#### PROVIDED ENTRIES

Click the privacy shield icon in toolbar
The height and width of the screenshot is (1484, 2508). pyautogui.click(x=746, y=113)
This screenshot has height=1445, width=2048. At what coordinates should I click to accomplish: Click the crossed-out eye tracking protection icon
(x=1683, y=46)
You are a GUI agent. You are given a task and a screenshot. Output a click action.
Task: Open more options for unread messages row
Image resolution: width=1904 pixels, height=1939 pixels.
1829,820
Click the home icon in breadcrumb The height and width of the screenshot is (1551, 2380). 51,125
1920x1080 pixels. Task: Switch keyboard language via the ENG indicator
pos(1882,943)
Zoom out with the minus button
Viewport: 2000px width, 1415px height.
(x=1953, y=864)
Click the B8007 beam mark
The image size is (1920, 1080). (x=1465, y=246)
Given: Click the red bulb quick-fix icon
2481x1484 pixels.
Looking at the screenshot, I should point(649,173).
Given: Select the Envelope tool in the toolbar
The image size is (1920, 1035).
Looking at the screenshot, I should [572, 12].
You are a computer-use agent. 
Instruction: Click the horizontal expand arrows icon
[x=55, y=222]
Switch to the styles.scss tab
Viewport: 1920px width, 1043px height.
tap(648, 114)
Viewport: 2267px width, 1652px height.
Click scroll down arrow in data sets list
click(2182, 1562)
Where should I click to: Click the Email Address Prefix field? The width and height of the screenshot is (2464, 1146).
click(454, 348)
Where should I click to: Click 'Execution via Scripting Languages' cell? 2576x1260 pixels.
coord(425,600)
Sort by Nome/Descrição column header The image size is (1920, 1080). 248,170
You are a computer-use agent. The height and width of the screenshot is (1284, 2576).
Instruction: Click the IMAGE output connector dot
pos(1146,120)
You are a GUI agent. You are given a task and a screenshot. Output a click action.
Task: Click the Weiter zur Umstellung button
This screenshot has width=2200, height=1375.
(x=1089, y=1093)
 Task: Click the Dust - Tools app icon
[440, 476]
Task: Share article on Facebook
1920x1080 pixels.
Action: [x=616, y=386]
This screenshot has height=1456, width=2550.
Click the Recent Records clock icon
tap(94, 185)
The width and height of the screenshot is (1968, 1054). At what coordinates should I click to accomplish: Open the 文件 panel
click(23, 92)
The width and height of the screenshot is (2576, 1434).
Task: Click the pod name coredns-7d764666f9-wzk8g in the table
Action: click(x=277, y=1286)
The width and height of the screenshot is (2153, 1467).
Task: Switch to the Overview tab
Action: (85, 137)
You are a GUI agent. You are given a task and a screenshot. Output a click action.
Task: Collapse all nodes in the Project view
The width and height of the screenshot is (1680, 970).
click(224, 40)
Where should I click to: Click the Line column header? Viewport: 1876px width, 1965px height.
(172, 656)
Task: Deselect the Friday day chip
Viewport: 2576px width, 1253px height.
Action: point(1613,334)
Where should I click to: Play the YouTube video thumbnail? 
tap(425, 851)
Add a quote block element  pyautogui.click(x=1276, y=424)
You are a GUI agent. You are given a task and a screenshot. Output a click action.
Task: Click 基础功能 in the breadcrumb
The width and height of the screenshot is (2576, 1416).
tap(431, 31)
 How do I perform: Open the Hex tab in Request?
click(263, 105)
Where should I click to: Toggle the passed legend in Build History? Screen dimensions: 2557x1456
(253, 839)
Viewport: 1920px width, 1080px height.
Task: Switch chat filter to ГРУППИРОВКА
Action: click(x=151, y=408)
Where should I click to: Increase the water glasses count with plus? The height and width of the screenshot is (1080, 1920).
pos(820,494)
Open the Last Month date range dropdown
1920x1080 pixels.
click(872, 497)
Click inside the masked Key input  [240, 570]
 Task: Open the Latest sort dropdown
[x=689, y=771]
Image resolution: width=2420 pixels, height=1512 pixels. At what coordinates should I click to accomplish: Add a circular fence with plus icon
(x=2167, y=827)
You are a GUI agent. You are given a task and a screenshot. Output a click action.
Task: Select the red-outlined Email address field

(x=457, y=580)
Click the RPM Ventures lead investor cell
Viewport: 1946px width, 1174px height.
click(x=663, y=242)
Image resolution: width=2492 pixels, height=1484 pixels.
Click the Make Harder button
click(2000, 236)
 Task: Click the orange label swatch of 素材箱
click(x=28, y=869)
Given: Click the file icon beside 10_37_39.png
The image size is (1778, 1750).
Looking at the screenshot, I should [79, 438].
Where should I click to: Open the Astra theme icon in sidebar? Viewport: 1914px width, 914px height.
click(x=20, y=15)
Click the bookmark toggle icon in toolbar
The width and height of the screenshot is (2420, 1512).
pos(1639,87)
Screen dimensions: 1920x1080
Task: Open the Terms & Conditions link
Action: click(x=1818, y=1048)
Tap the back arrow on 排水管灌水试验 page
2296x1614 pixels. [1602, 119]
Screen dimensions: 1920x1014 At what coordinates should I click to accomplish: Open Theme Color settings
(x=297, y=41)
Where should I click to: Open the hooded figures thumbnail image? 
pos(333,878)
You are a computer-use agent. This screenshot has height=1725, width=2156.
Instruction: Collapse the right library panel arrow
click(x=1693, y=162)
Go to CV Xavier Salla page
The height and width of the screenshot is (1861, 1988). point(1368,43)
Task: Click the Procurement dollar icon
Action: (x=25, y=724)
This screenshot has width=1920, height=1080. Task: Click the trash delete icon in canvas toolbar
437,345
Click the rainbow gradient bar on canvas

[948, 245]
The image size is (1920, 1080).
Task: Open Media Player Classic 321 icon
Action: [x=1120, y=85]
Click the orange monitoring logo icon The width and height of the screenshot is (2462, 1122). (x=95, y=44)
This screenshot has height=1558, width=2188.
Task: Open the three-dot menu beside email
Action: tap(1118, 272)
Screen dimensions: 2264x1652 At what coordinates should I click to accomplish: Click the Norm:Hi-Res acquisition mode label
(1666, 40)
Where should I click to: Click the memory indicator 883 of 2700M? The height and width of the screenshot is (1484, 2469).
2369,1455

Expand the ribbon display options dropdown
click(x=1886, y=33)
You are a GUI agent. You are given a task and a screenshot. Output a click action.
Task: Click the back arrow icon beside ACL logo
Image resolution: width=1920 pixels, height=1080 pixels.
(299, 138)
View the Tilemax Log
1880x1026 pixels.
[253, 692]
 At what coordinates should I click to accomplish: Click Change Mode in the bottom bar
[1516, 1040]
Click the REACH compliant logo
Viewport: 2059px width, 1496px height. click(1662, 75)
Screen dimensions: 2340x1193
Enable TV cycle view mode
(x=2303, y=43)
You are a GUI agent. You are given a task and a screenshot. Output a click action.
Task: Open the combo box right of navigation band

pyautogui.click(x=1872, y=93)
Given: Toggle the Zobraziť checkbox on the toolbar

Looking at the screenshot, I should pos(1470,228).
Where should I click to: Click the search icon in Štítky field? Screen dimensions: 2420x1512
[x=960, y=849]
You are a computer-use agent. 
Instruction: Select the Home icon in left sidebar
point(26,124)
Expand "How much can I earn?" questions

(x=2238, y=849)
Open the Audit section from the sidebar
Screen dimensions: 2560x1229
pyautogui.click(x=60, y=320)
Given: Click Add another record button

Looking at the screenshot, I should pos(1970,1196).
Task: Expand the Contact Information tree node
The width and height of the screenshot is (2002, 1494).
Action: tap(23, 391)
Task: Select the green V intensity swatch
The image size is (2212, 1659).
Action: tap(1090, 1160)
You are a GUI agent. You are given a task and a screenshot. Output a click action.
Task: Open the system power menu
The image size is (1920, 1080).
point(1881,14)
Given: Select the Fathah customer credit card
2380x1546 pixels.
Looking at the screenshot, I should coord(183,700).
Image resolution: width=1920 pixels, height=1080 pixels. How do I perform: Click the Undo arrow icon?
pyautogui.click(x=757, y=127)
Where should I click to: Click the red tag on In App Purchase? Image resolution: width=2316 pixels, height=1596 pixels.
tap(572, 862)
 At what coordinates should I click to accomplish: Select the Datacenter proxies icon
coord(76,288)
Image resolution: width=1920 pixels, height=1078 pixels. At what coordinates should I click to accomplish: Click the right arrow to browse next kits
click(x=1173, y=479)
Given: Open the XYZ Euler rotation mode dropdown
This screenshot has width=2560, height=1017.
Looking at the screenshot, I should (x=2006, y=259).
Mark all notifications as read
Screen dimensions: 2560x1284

########

# [TASK]
Starting from the first line of the records above, retype each line exactly up to and including the one that contains "Given: Select the Envelope", and nothing more.

# [YOUR SOLUTION]
Click the privacy shield icon in toolbar
The height and width of the screenshot is (1484, 2508). pyautogui.click(x=746, y=113)
This screenshot has height=1445, width=2048. At what coordinates should I click to accomplish: Click the crossed-out eye tracking protection icon
(x=1683, y=46)
You are a GUI agent. You are given a task and a screenshot. Output a click action.
Task: Open more options for unread messages row
Image resolution: width=1904 pixels, height=1939 pixels.
1829,820
Click the home icon in breadcrumb The height and width of the screenshot is (1551, 2380). 51,125
1920x1080 pixels. Task: Switch keyboard language via the ENG indicator
pos(1882,943)
Zoom out with the minus button
Viewport: 2000px width, 1415px height.
(x=1953, y=864)
Click the B8007 beam mark
The image size is (1920, 1080). (x=1465, y=246)
Given: Click the red bulb quick-fix icon
2481x1484 pixels.
Looking at the screenshot, I should point(649,173).
Given: Select the Envelope tool in the toolbar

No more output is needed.